- **The request**
The text below describes a field emitter with a tapered gate. List every component that the opening sentence of its abstract says the field emission device includes.

- **Extracted text**
Field emitter with a tapered gate for flat panel display
Abstract
A field emission device including a substrate, an emitter layer, a spacer layer and a gate layer. In one preferred embodiment, the emitter layer is made of a resistive material, and has a side end that has an edge. The spacer layer is on and over only a portion of the emitter layer to expose the edge. The gate layer, on the spacer layer, also has a side end that is tapered to form a wedge with an edge. In one application, the device is used in a flat panel display, with a screen. The screen is at a selected positive voltage and is positioned above the gate layer. When a selected potential difference is applied between the emitter layer and the gate layer, an electron-extraction field is established between the edge of the gate layer and the edge of the emitter layer to extract electrons from the edge of the emitter layer. Then, the electrons are attracted to the screen. The wedge reduces the amount of electrons collected at the gate and increases the efficiency of the device. The resistive nature of the emitter layer enhances the uniformity of the electrons emitted along the edge of the emitter layer.
Claims
exact text as granted — not AI-modifiedI claim:
1. A field emission device in an apparatus with a screen, the device comprising: a substrate; an emitter layer, made of resistive material, coupled to the substrate, the layer having a side end that has an edge, a spacer layer on and over only a portion of the emitter layer to expose the edge; and a gate layer, on the spacer layer, the gate layer having a side end that is tapered to form a wedge with an edge, and including: a gate dielectric layer; and a gate conductive layer over the gate dielectric layer to cover at least the side end and the edge of the gate layer; wherein the screen is at a selected positive voltage and is positioned above the gate layer; such that: when a selected potential difference is applied between the edge emitter and the gate layer, an electron-extraction field is established between the edge of the wedge and the edge of the emitter layer to extract electrons from the edge of the emitter layer, and the electrons are attracted to the screen; the resistive nature of the emitter layer enhances the uniformity of the electrons emitted along the edge of the emitter layer; and the wedge reduces the amount of extracted electrons collected by the gate layer.

- **Stored data**
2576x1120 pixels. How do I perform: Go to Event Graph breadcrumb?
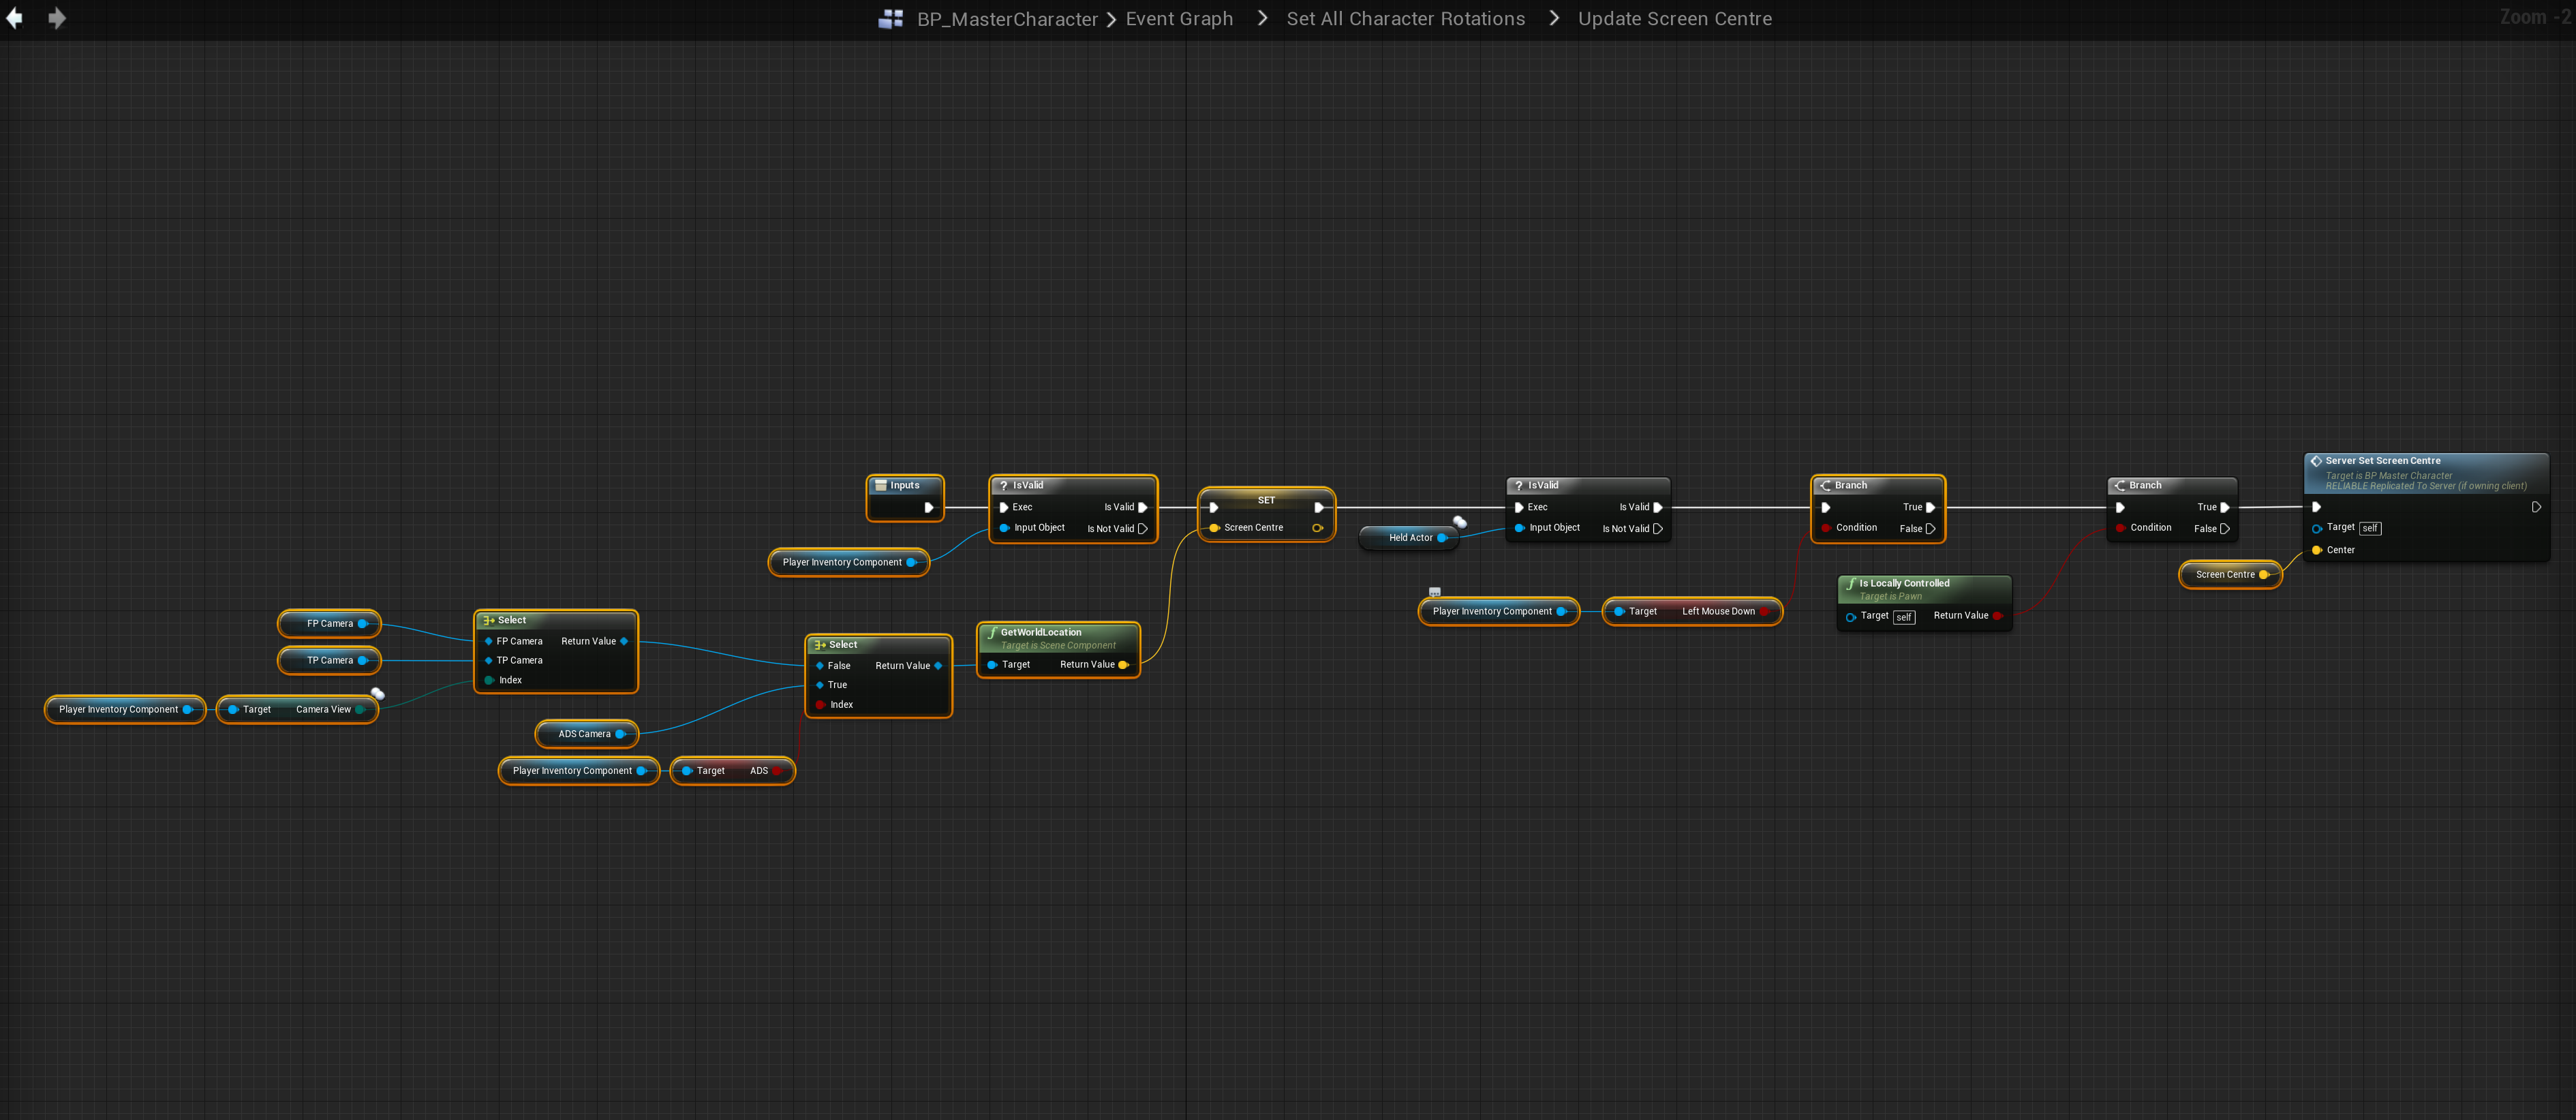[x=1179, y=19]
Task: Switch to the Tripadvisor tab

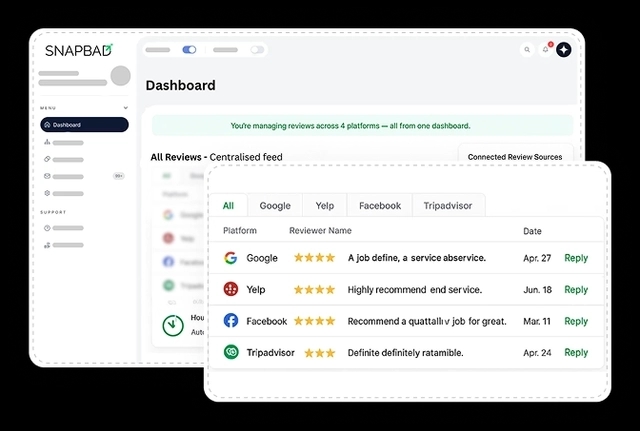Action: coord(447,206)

- **Result**
- a substrate
- an emitter layer
- a spacer layer
- a gate layer